Research Areas
Endosomal TLRs and SLE. Endosomal TLRs play a major role in lupus pathogenesis and the activation of autoreactive B cells. To further define the specific roles of TLR9 and TLR7, we use mice that express a transgene-encoded BCR that recognizes autologous IgG2a. B cells from these mice can be activated by immune complexes that incorporate nucleic acids and can be used to monitor downstream events that regulate plasma cell differentiation. We have also developed a model of cutaneous lupus induced by the adoptive transfer of T cells specific for a pseudo-autoantigen. Skin lesions in these mice are dependent on the expression of TLR7 but exacerbated by TLR9-deficiency. Ongoing studies are exploring how endosomal TLRs modulate disease severity.

__Source data__:
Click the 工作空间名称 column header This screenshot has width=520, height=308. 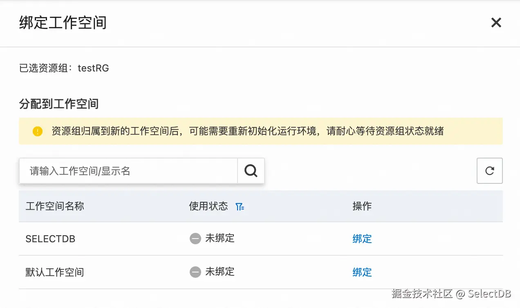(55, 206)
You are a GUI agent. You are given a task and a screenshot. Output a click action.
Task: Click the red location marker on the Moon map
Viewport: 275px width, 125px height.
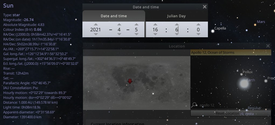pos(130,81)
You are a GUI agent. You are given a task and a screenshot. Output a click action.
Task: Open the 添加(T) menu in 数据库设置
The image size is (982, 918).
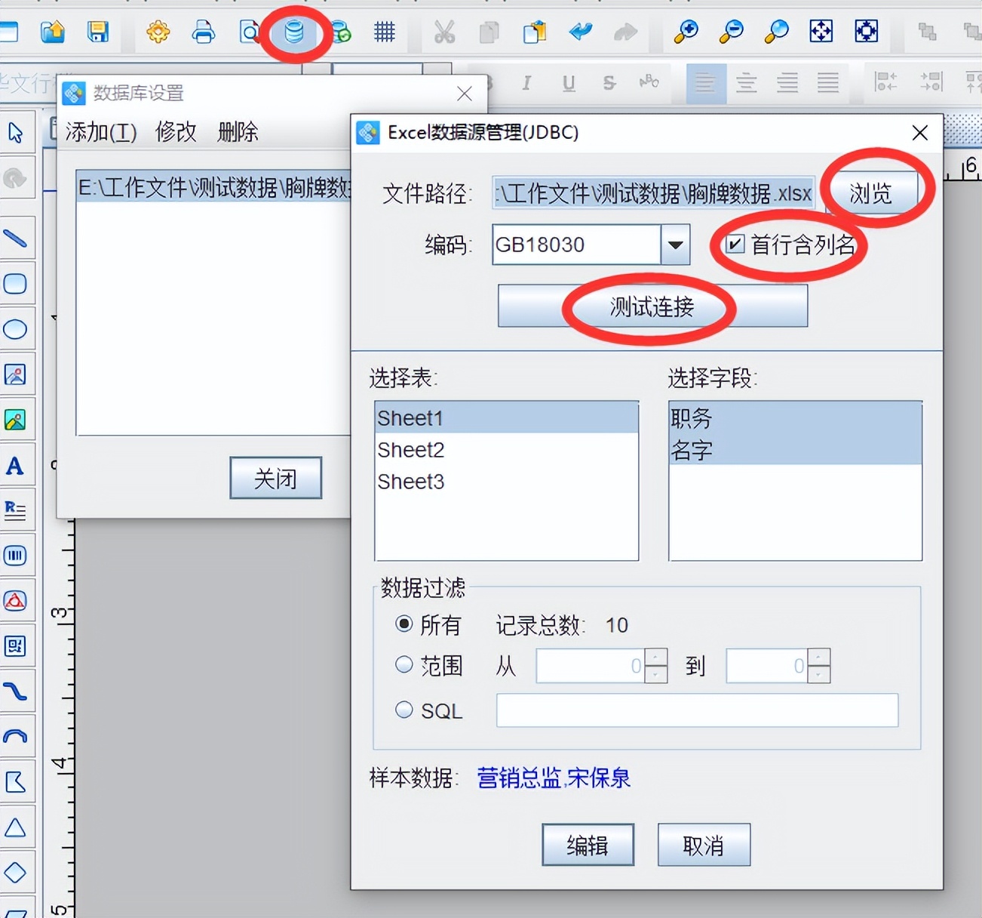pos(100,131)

==

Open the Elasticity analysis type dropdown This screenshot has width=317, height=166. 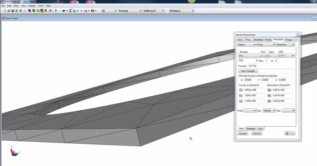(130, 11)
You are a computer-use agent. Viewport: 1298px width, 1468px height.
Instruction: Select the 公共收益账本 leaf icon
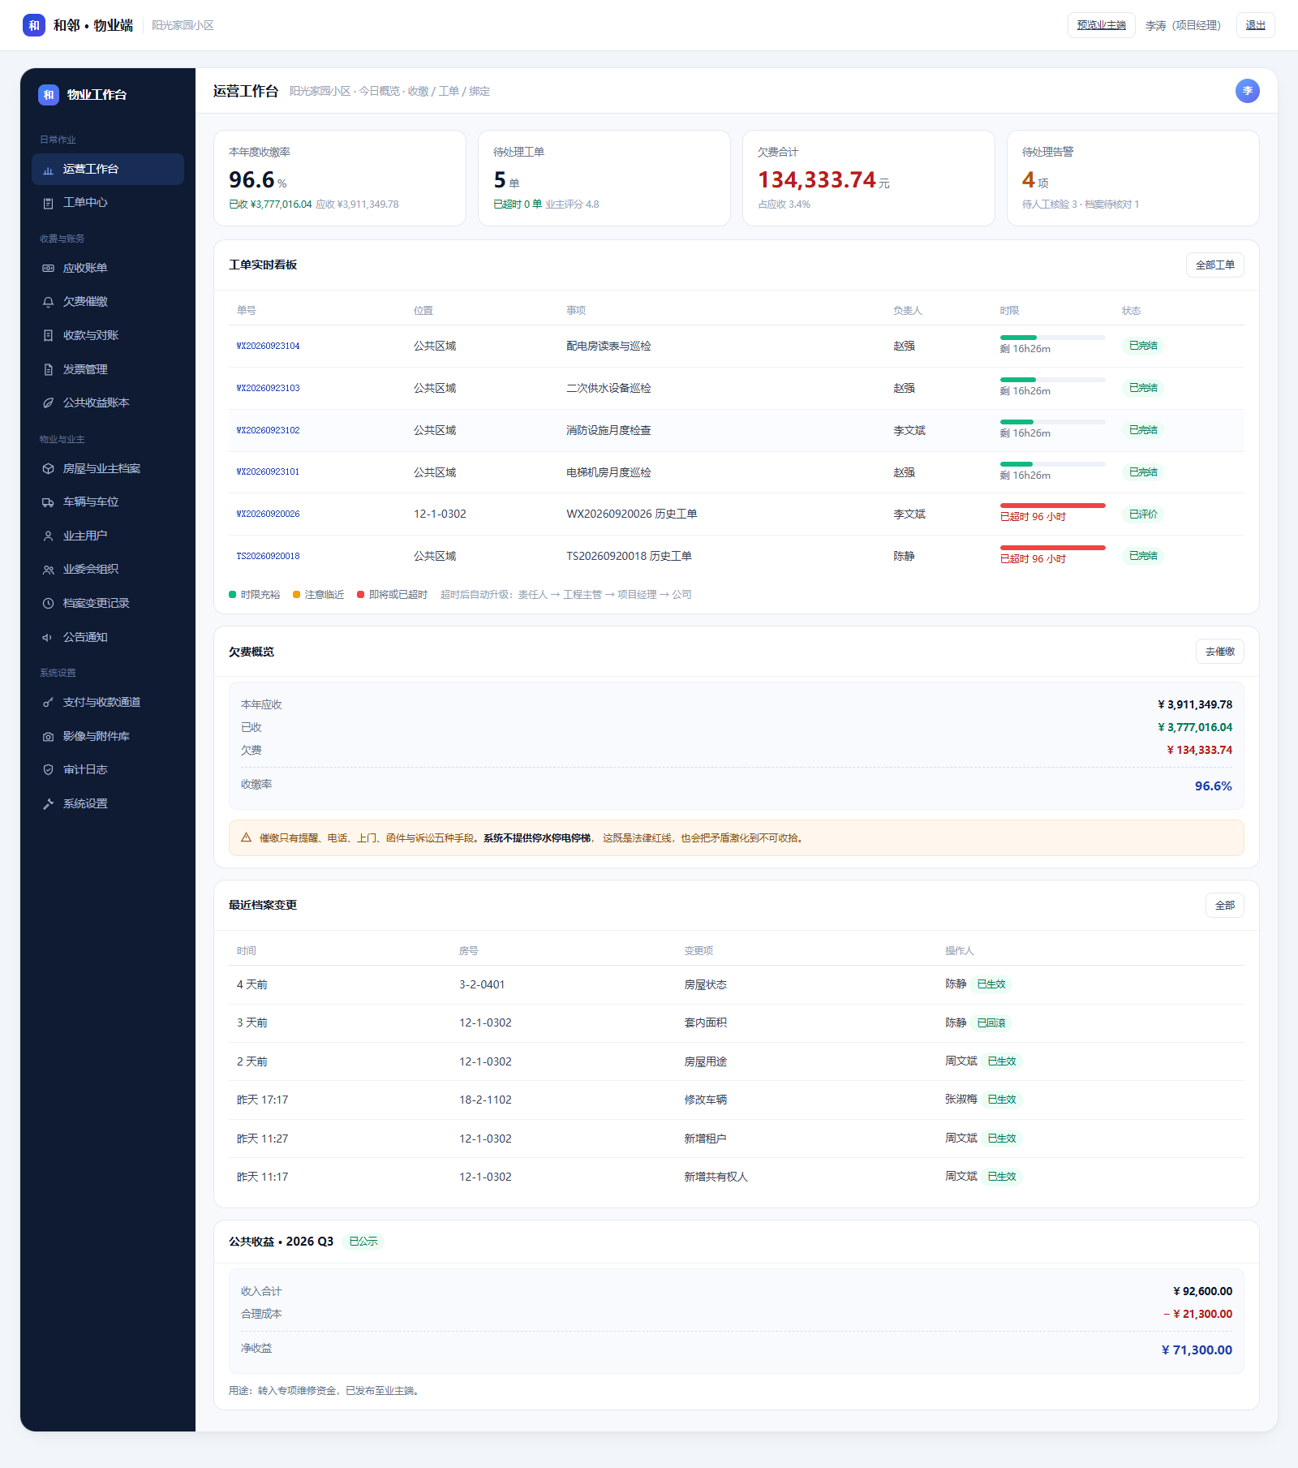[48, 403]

* * *

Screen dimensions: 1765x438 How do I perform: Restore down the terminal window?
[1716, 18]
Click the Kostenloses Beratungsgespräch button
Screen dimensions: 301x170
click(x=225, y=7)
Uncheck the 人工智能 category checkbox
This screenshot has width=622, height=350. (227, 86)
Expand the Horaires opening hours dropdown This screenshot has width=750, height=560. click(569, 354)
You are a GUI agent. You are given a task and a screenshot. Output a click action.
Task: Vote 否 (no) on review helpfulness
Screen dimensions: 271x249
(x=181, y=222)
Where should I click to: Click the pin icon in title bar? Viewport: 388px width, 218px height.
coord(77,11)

__Exercise__:
List every type of cell named in the research-areas text on endosomal TLRs and lupus. The listing plays no part in what follows here.

__Response to the task__:
B cells, plasma cells, T cells